* **What is asked**: Write out the items word for word, from the line containing "695x522 pixels. At" through the line containing "pos(666,677)", both lines included. Leave the pictures out.
## BEGIN Entries
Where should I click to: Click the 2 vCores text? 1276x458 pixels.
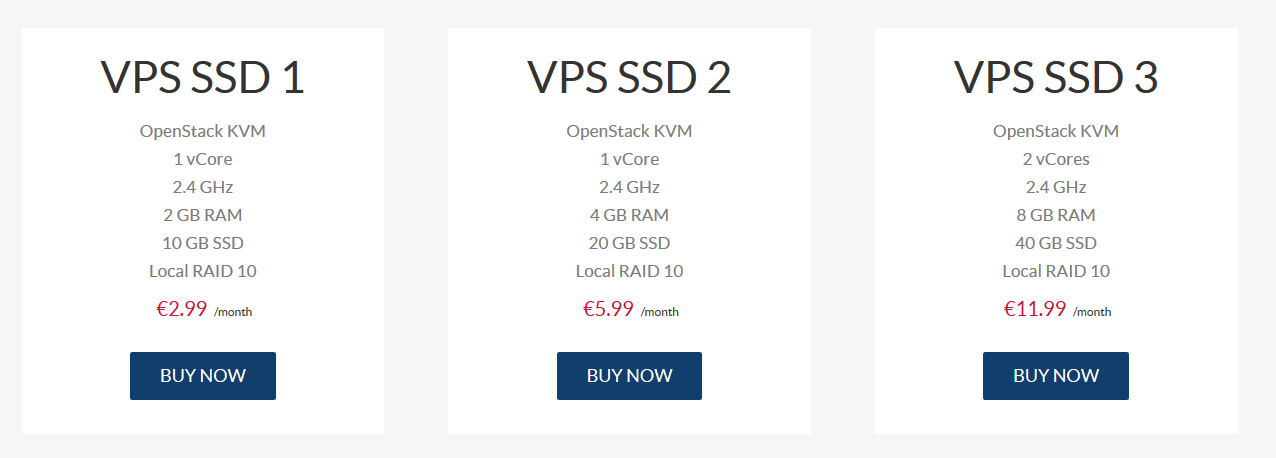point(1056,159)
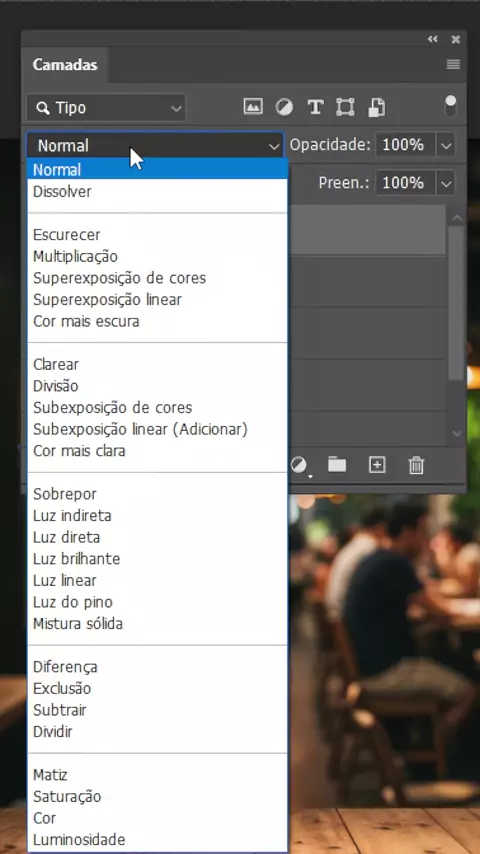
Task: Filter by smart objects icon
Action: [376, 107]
## END Entries
## BEGIN Entries
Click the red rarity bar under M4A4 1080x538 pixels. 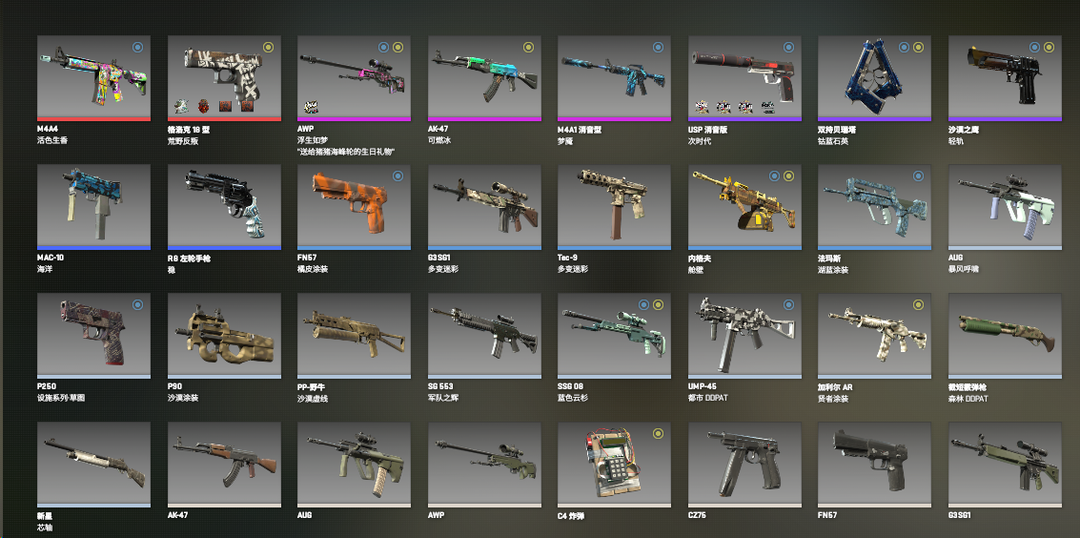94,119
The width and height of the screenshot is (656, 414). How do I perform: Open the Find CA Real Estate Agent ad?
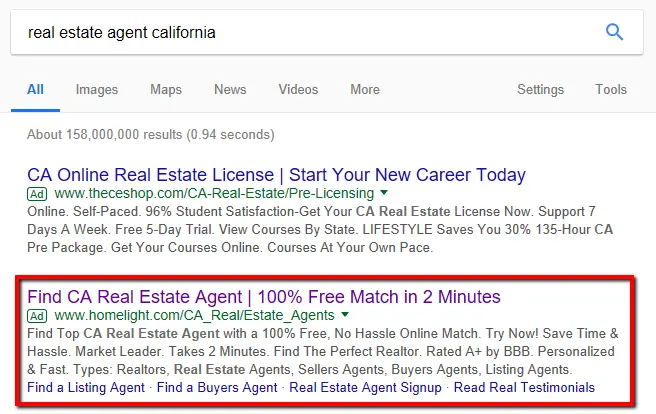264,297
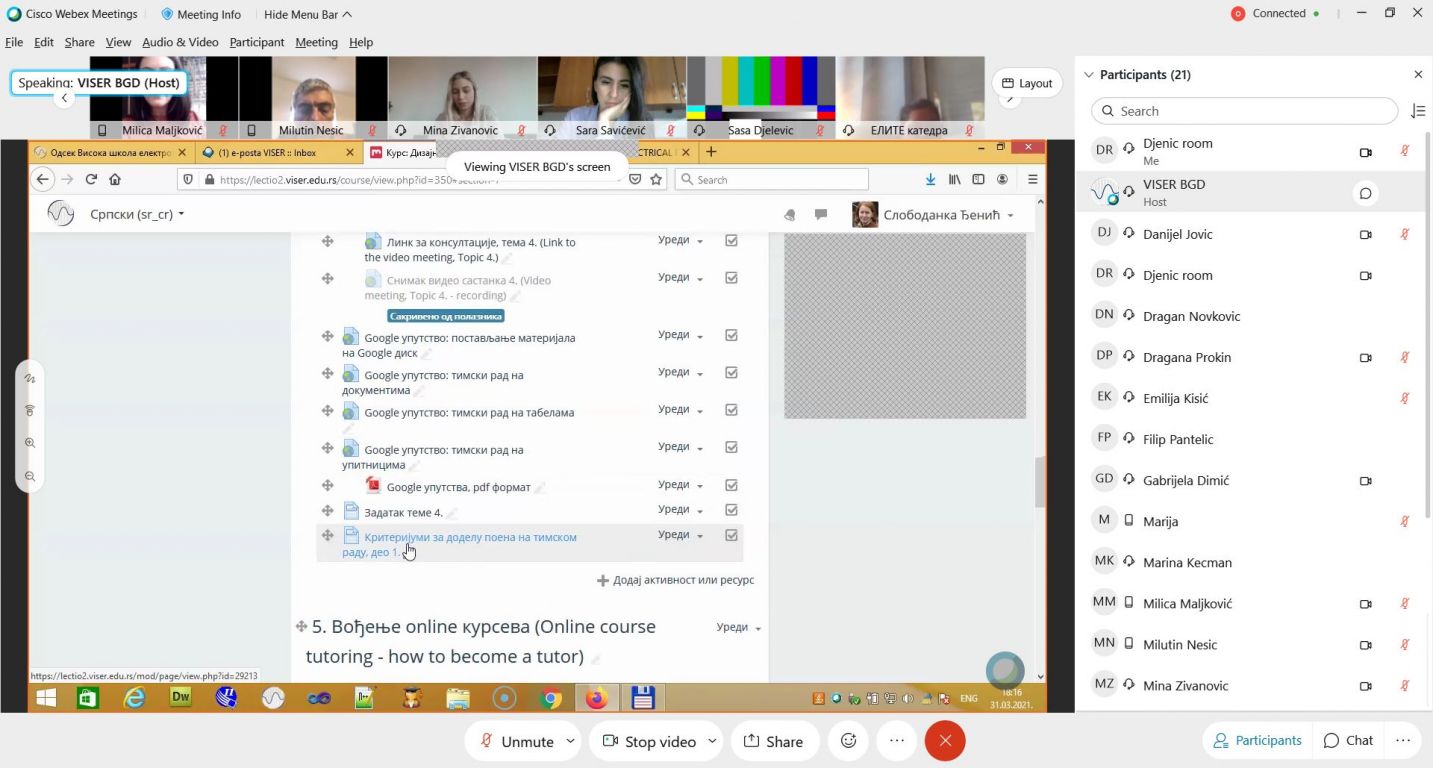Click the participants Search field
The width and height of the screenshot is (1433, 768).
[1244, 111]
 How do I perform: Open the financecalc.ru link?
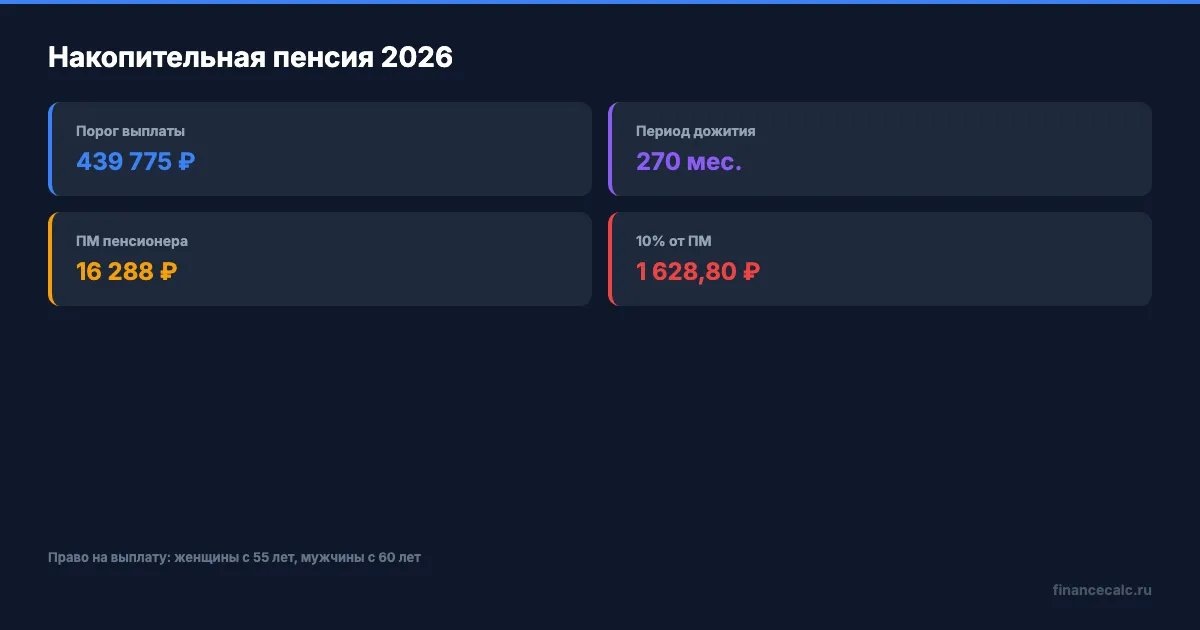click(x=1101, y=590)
## END Entries
## BEGIN Entries
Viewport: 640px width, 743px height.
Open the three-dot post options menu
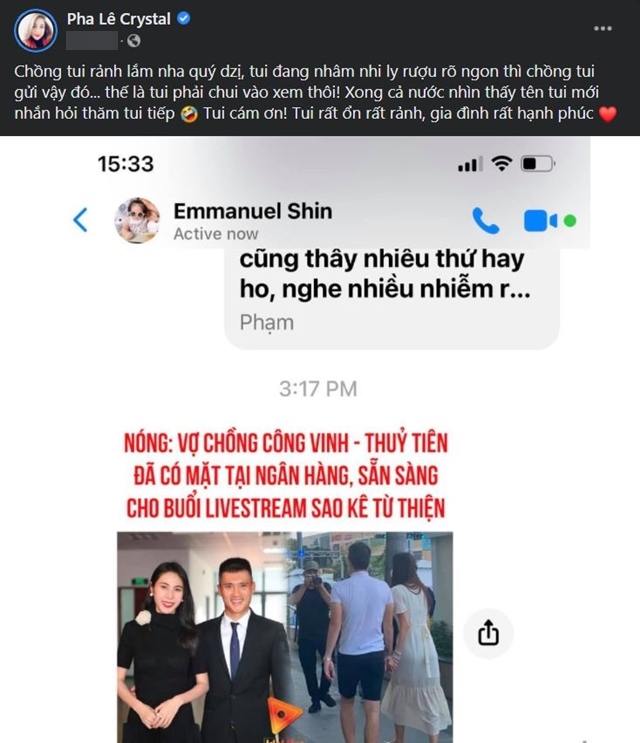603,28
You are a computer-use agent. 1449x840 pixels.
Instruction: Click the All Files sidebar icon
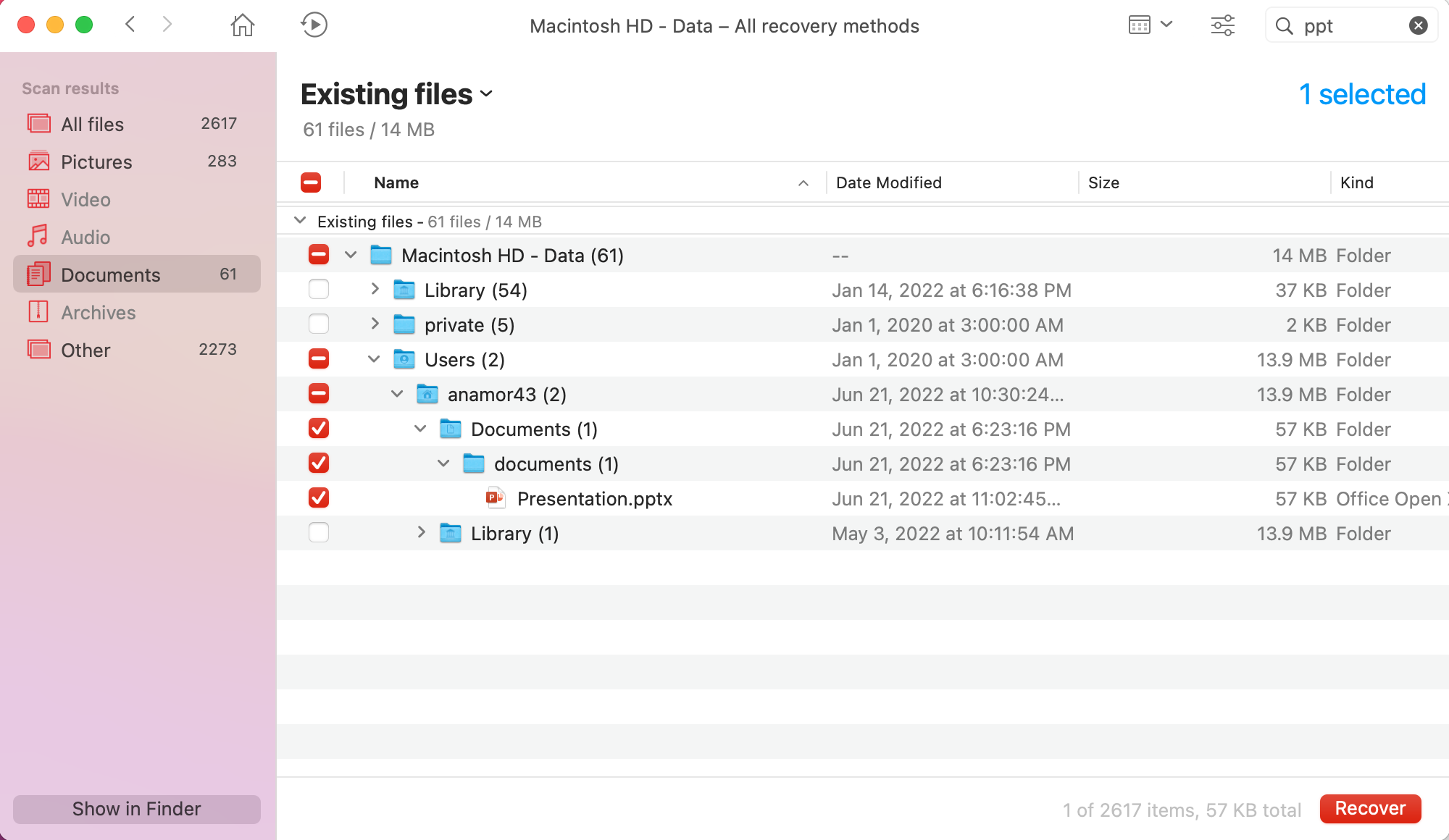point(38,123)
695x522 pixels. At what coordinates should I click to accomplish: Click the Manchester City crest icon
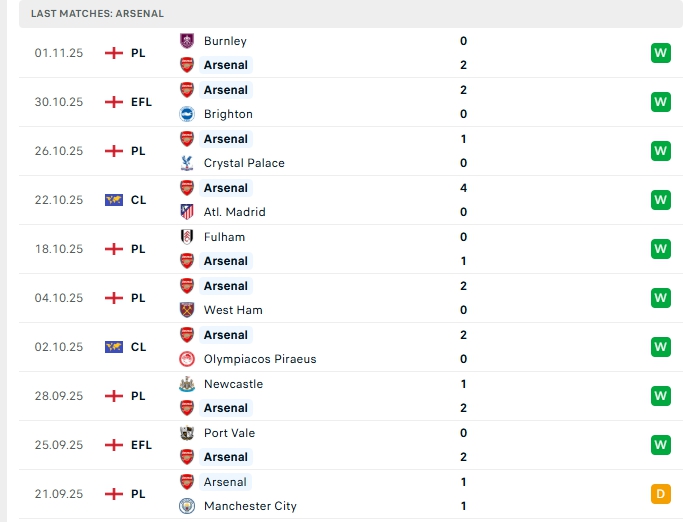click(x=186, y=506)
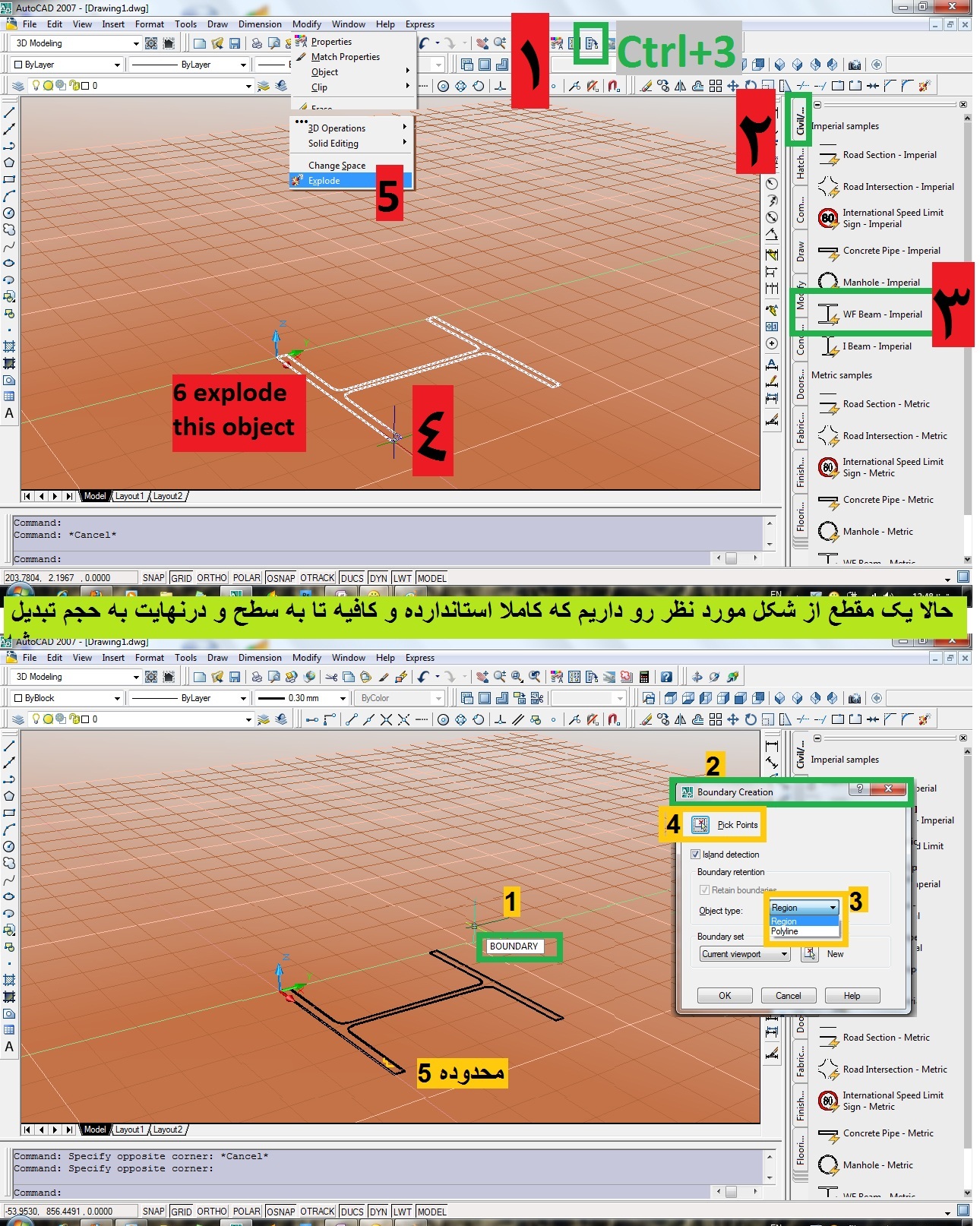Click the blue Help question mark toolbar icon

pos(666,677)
## END Entries
* **Solution for this task**:
695x522 pixels. At what coordinates should I click to accomplish: Click the Manchester City crest icon
click(x=186, y=506)
Click the blue Help question mark toolbar icon

pos(666,677)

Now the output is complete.